Other solutions involve the development of Domestic graduate education programs as the solution for training future academic staff to the PhD level. At least for an initial period, this may require strong partnerships with other universities (both in the south and the north) as capacity for local research and supervision is likely to be limited. There is need to create favourable climate for staff retention by addressing the concerns, changing the approach to staff training, and allowing staff to use their skills in a transparent and managed manner to supplement their income. There is need to work together in global partnerships and regional cooperation by maintaining strategic partnerships and advance competitive positions. The small size of African economies cannot support the creation of a sufficient number of world-class tertiary institutions to meet the demand in each country. Regional collaboration helps to achieve economies of scale, especially for capital intensive and highly specialized disciplines in the sciences, engineering and medicine. In addition, maintaining adequate levels of educational quality and relevance requires active and sustainable access to global knowledge through professional interchanges, library resources, or joint research opportunities. Strong partnerships with other tertiary institutions around the world, when supported by modern information and communications technologies, make this increasingly possible.

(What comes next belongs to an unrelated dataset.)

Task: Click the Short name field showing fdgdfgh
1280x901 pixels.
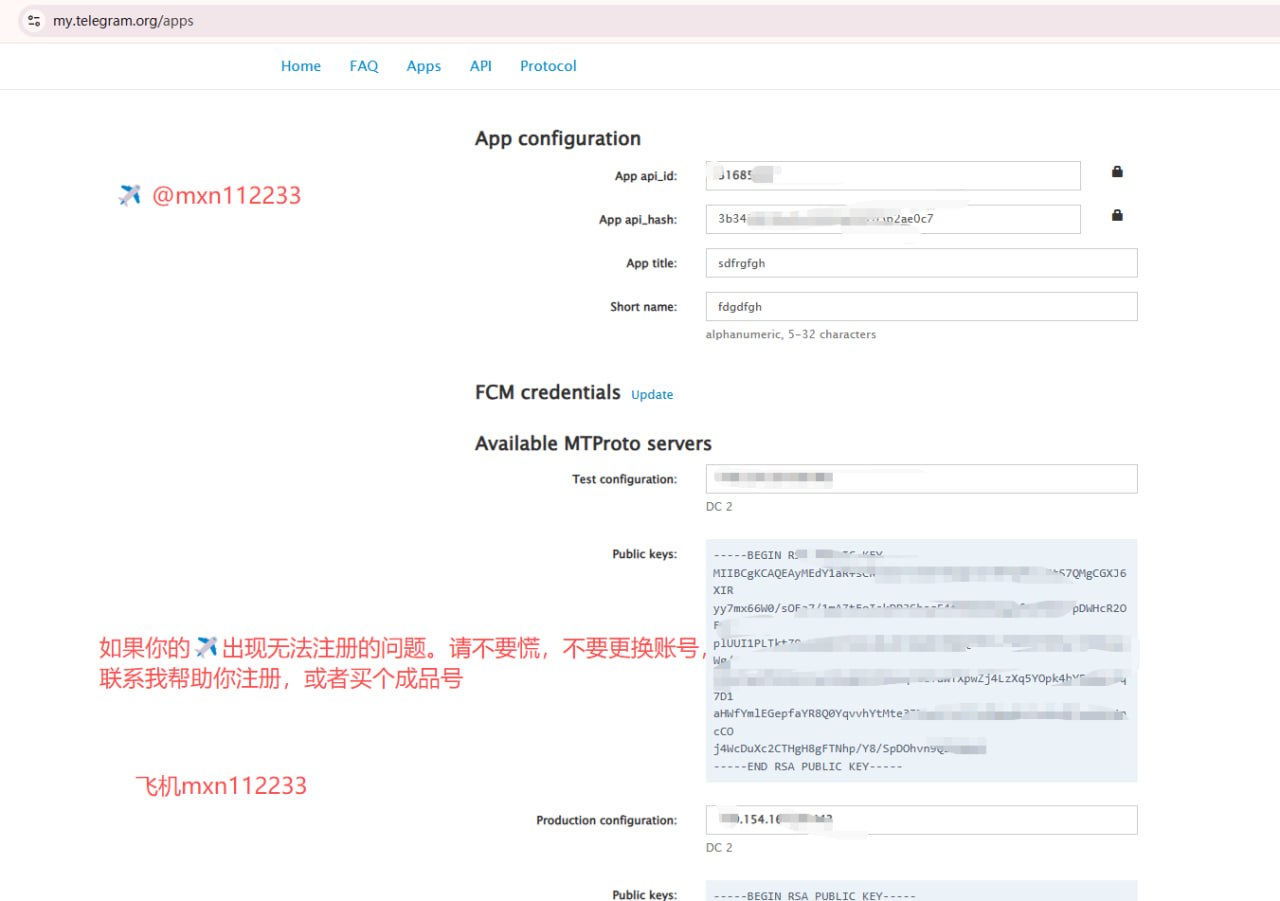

The government of Botswana has embarked on a major policy decision taken within the health sector that has assisted in cushioning the impact of the HIV/AIDS pandemic in the provision of free Anti-Retroviral Therapy to all citizens. This has assisted in curtailing the problem of teacher absenteeism and teacher mortality associated with the AIDS problem. Tackling teacher absenteeism and mortality is a crucial strategy in the quest to attain quality in education; there is a need to ensure that qualified teachers are retained. The provision of free Anti-Retroviral Therapy has helped Botswana to preserve its teaching force in all sectors of her education system. The huge financial investment that Botswana has put in the provision of Anti-Retroviral Therapy has assisted in saving lives and sustaining the critical workforce needed to support the economy. Other policy issues involve infusion/integration of HIV/AIDS education into the curriculum. This has been made mandatory for all education levels, primary to tertiary. The infusion of issues dealing with sexual reproductive health into the curriculum represents a major innovation in the education system, given that the discussion of such issues has always been a taboo in African culture. Further the policy has prescribed the incorporation of guidance and counseling into the teacher training programmes and discouraged discrimination against those children and teachers infected or affected by the disease; they are to be allowed to stay in the school regardless of their status. The experience of Botswana can provide a good lesson for other countries in Sub-Saharan Africa where the teaching population continues to be decimated by AIDS. It is equally true that not many countries in Sub-Saharan Africa can afford to provide free Anti-Retroviral Therapy to their citizens.